There aren't too many classical concerts where you find a member of the orchestra's woodwind section sitting a couple of seats away from you, playing his instrument.
That is what happened on Friday evening at the Ordway Center for the Performing Arts, as the St. Paul Chamber Orchestra opened its 60th anniversary season with a performance of the American composer Terry Riley's "In C."
"In C" is a totemic piece, credited with launching the musical movement we now know as Minimalism, which uses repetitive patterns of small melodic cells to create broader sonic canvasses.
The piece leaves a lot of decisions to the performers, such as when to stop and start each of the 53 modules Riley provides as raw materials to make the music happen.

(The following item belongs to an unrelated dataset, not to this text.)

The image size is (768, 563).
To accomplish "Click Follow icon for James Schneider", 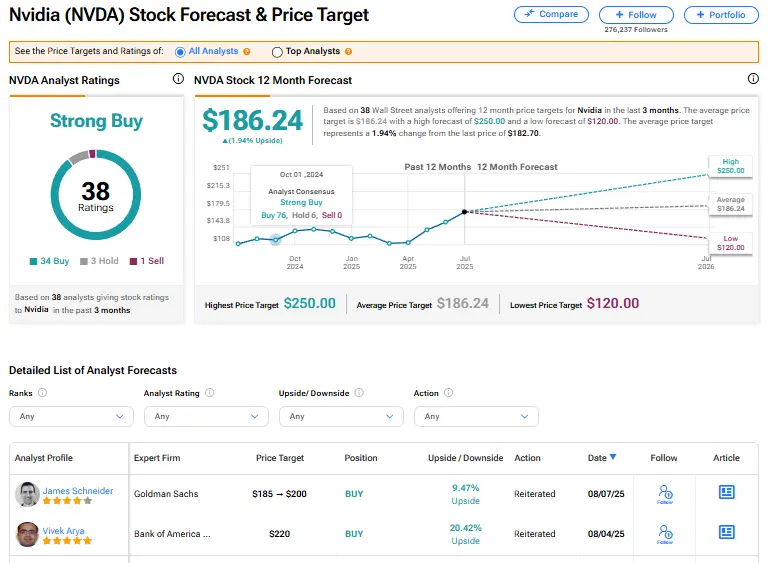I will [666, 493].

The SPCO took that freedom and walked with it, placing some of its members at the rear of the auditorium and on the balconies and having them move among the audience as they played.
The effect was to heighten appreciation of how intricately intertwined the strands of Riley's do-it-yourself masterpiece became as the piece developed, and how distinctively individual voices contributed within its apparently homogenized textures.
Half a century after it was written, "In C" emerged as a strangely democratic message in these fractured times, a metaphor for how a multitude of contending voices can still combine in a teeming unity of common purpose.
Another American work, Samuel Barber's "Knoxville: Summer of 1915," came after intermission. Where "In C" tilts with unbowed optimism toward a brighter future, "Knoxville" clings achingly to a past that somehow seemed better but will never come again.